Where do we draw the line?A couple of weeks later, we were leaving for a trip to Canada to see our mutual best friend get married to her long time boyfriend (we're down in the states, long trip) who is also a friend of ours. We had a mix-up at one of our connections and missed our flight.
He was furious. He told me how it was completely my fault and he NEVER should have let me even look at the itinerary. Actually, it was his fault for letting me look. It wasn't worth talking to me about it. I responded to him that we both had equal part in missing the flight, we both made the mistake and in no way was I the only one to blame. Not in his head.
He was going to go take a shower (we stayed in a hotel overnight). And so he did. He pounded on the bathroom walls for at least 20 minutes yelling about our bad luck at the airport, showing how aggravated he was. All the while, I sat there and just waited.
This wasn't the guy I thought I met. This wasn't the guy I was friends with for three years before we moved in together, or the guy I had been living with for at least 8 months prior to our relationship turning into this. How did it get to this point?
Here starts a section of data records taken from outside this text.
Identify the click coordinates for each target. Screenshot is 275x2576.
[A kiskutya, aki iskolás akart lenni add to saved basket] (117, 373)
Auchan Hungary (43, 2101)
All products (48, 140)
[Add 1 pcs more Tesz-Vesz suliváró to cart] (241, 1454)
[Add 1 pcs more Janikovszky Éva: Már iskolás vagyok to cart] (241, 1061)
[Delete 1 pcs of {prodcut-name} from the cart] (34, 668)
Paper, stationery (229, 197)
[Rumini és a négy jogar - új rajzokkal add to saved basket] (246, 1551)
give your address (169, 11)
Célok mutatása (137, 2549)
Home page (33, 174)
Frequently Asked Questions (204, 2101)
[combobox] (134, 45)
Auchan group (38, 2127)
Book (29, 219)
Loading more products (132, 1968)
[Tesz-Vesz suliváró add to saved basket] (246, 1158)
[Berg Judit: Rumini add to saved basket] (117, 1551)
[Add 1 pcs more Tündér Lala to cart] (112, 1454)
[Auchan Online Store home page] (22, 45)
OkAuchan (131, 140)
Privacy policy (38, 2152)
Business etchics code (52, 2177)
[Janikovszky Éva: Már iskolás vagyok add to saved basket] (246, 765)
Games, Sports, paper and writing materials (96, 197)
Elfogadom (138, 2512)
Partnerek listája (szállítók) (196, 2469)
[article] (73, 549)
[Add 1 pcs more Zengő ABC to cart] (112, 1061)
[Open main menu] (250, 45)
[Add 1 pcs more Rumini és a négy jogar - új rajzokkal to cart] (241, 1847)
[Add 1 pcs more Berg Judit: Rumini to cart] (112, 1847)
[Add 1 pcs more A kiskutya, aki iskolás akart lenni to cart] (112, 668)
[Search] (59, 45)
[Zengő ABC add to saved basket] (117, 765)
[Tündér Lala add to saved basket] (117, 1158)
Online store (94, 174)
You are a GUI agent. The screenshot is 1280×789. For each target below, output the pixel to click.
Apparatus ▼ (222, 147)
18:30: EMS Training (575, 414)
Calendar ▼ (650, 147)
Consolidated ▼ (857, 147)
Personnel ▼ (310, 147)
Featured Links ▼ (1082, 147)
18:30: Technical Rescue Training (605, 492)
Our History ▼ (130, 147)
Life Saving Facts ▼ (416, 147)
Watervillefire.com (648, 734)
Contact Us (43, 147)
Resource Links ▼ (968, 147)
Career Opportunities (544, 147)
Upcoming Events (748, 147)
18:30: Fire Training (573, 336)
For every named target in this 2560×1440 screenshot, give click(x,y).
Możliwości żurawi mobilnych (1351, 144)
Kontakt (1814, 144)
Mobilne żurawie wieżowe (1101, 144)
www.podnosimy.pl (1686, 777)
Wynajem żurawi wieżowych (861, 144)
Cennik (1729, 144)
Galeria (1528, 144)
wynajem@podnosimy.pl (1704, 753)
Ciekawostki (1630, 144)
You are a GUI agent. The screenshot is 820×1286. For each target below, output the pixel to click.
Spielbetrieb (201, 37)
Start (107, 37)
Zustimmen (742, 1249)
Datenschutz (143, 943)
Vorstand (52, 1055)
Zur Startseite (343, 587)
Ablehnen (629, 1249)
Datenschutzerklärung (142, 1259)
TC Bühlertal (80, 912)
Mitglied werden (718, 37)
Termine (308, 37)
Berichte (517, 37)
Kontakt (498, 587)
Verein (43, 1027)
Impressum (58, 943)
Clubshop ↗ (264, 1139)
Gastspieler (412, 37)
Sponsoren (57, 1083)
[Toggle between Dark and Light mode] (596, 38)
We ended up having a nice time in Canada. It was a beautiful wedding and I talked to my friend after the wedding about what happened. She just so happens to have a degree in psychology and had wonderful advice on how to talk to my SO. I came home and spoke to him within days, letting him know that the first time was the last time and I'd be gone if it happened again.
He got away with verbally treating me like a punching bag for a couple of weeks too long and that was my mistake, but he'd never get that close to a physical outburst again and expect me to stick around, comprende?
I'm glad we had that conversation early on. He apologized and we had a very heartfelt conversation about it. That was a couple of months ago and our relationship has completely turned around since then.
My last question to you, Datingish readers, is have you ever been in this situation or know of someone who has been? What was your advice to them?